Document extract >>
File size: 10,526 Bytes

---
library_name: peft
license: apache-2.0
base_model: Qwen/Qwen2.5-7B-Instruct
pipeline_tag: text-generation
language:
  - en
tags:
  - qubitcoin
  - aether
  - blockchain
  - quantum
  - qlora
  - peft
  - lora
  - qwen2.5
  - on-chain-ai
datasets:
  - QuantumAI-Blockchain/aether-curated-v3
model-index:
  - name: aether-mind-v7.0
    results:
      - task:
          type: text-generation
          name: Massive Multitask Language Understanding
        dataset:
          name: MMLU
          type: cais/mmlu
        metrics:
          - type: acc
            value: 69.90
            name: accuracy
      - task:
          type: text-generation
          name: Grade-School Math
        dataset:
          name: GSM8K
          type: gsm8k
        metrics:
          - type: exact_match
            value: 75.13
            name: exact match (strict)
      - task:
          type: text-generation
          name: AI2 Reasoning Challenge
        dataset:
          name: ARC-Challenge
          type: ai2_arc
        metrics:
          - type: acc
            value: 53.67
            name: accuracy
          - type: acc_norm
            value: 55.80
            name: normalized accuracy
      - task:
          type: text-generation
          name: Commonsense NLI
        dataset:
          name: HellaSwag
          type: hellaswag
        metrics:
          - type: acc
            value: 58.43
            name: accuracy
          - type: acc_norm
            value: 77.48
            name: normalized accuracy
---

# Aether Mind v7.0 — the first Aether model with real, reproducible benchmarks

**Aether Mind v7.0 is a QLoRA fine-tune of `Qwen/Qwen2.5-7B-Instruct` on the
domain-tagged Aether SFT corpus.** It is the cognitive engine for the
[QuantumAI Blockchain](https://qbc.network) (QBC) — an on-chain neural model
that reasons across the 10 Sephirot cognitive domains (Keter, Chochmah, Binah,
Chesed, Gevurah, Tiferet, Netzach, Hod, Yesod, Malkuth).

This is a **clean break** from the v6.x line. v6.0–v6.2 used a custom-built
transformer (NSA sparse attention + Sephirot/sink attention heads, distilled
from Qwen2.5-0.5B). On a proper `lm-evaluation-harness` pass that architecture
scored **worse than random** (cross-entropy ≈ 16 nats vs. ~11.9 for uniform) —
the attention replacement destroyed the base model's capability. **No v6.x
release ever carried real benchmark numbers.** v7.0 fixes that by building on a
sound, capable base and adding Aether identity through the *data* and an
inference-time Sephirot router — **not** by replacing attention.

Written task >> From the Aether Mind v7.0 model card above, write out everything from "# Aether Mind" down to "Hod, Yesod, Malkuth).", word for word.

Data provided >>
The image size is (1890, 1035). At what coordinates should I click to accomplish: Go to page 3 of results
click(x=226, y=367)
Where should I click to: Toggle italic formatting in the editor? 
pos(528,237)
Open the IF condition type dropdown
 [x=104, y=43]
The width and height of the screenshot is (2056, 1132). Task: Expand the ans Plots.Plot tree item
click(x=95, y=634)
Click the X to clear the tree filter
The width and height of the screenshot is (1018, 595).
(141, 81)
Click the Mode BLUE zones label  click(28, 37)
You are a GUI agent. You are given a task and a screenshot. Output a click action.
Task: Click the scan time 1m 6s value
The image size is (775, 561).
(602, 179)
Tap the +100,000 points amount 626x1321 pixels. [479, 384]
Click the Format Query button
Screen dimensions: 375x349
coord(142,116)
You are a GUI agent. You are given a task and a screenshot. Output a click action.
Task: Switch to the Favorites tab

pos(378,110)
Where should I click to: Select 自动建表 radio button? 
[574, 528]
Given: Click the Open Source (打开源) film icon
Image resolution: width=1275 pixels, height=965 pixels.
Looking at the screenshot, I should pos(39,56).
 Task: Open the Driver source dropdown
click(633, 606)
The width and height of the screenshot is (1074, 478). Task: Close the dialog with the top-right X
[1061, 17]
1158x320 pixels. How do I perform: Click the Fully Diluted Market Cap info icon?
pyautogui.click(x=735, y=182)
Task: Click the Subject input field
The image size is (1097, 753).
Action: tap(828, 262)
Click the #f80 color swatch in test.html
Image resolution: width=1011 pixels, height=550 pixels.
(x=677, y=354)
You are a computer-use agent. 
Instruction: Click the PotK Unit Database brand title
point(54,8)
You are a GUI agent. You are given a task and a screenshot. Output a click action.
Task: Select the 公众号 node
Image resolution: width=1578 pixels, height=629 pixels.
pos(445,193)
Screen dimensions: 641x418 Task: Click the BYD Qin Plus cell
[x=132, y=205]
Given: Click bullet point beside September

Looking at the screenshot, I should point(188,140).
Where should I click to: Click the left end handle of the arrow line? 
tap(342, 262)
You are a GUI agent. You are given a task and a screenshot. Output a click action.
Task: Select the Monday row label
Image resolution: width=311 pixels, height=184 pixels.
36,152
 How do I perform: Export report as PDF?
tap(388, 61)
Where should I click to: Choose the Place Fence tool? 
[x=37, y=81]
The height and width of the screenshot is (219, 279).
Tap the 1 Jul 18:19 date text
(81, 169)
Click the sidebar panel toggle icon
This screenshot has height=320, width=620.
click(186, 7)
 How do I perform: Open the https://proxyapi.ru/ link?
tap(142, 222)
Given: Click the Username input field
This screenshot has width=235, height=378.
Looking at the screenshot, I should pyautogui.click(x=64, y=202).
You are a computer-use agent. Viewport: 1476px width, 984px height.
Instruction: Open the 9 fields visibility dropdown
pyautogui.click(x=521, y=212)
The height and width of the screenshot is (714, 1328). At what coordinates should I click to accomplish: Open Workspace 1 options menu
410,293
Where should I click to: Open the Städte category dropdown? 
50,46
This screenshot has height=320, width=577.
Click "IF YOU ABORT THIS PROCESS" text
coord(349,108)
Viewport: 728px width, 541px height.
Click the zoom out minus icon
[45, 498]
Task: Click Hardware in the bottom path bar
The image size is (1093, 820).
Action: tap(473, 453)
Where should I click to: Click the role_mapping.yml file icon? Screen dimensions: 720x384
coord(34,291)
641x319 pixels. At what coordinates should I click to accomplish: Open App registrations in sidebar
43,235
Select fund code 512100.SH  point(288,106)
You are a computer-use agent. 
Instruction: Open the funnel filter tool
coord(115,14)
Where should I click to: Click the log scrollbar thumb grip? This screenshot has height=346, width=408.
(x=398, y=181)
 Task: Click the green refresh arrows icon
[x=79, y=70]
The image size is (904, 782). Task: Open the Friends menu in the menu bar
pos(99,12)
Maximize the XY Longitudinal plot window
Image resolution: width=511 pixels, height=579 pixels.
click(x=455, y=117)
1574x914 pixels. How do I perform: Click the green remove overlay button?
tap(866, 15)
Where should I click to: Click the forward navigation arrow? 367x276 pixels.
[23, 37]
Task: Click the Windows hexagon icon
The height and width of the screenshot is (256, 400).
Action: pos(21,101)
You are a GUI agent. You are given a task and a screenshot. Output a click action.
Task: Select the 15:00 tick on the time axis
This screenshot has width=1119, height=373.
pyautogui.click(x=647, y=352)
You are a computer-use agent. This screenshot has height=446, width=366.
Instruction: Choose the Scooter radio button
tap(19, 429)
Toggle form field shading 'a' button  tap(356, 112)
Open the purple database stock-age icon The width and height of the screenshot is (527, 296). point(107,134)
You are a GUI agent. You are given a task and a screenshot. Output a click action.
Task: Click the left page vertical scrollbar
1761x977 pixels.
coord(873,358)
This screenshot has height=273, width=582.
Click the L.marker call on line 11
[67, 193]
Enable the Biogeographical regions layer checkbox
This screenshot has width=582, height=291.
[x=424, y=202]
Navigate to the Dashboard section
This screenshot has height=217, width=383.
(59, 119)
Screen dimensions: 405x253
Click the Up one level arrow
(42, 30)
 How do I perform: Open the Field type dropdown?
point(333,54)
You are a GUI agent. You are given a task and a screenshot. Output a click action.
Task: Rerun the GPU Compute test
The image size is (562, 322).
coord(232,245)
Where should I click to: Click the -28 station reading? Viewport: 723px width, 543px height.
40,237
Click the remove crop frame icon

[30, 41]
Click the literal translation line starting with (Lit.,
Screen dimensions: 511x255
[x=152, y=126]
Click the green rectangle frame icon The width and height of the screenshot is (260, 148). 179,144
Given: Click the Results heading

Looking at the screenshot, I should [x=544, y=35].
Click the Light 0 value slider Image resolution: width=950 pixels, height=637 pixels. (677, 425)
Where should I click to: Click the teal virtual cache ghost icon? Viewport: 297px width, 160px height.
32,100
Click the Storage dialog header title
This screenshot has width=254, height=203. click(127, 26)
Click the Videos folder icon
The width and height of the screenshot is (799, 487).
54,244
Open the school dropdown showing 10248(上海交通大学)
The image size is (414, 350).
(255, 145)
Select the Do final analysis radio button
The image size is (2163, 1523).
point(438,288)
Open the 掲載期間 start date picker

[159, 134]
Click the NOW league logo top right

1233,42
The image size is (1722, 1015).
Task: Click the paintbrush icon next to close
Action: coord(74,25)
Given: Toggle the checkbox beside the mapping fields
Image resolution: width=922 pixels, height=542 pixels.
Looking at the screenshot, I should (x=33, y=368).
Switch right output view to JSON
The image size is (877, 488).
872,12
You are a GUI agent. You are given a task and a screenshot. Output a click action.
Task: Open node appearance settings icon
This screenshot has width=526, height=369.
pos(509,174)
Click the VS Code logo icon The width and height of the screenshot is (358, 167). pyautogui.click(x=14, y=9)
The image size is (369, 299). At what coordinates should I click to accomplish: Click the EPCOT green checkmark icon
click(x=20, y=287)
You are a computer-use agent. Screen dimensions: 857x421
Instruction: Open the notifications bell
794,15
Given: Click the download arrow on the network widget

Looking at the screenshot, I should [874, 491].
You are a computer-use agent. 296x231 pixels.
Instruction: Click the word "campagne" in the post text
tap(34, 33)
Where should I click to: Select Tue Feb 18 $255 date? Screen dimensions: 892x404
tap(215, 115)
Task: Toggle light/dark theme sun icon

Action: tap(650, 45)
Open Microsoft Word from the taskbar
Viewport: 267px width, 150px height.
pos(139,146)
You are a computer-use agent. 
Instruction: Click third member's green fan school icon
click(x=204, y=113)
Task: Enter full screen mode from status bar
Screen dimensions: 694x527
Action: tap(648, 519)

Worked solution >>
# Aether Mind v7.0 — the first Aether model with real, reproducible benchmarks

**Aether Mind v7.0 is a QLoRA fine-tune of `Qwen/Qwen2.5-7B-Instruct` on the
domain-tagged Aether SFT corpus.** It is the cognitive engine for the
[QuantumAI Blockchain](https://qbc.network) (QBC) — an on-chain neural model
that reasons across the 10 Sephirot cognitive domains (Keter, Chochmah, Binah,
Chesed, Gevurah, Tiferet, Netzach, Hod, Yesod, Malkuth).